━━━━━ Given records

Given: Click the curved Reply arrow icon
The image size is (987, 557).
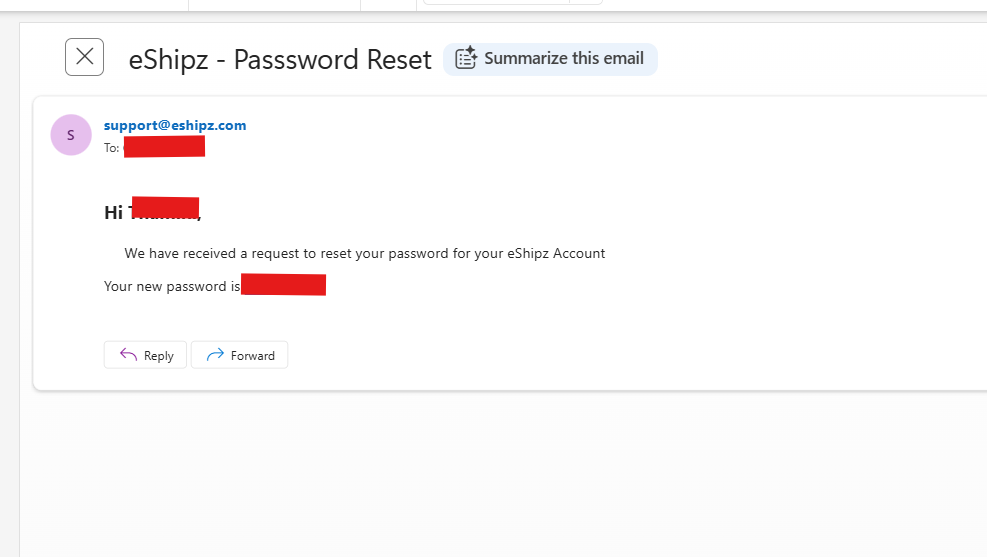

━━━━━━━━━━
━━━━━ Given records

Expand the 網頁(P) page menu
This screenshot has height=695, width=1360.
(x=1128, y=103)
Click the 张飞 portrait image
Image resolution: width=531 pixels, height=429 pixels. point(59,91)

━━━━━━━━━━

▶ What is needed:
Your task is to retype the entries verbatim, starting with the line that holds "Given: Click the curved Reply arrow icon" and stopping after the line that holds "The image size is (987, 557).".

▶ Answer to the problem:
Given: Click the curved Reply arrow icon
The image size is (987, 557).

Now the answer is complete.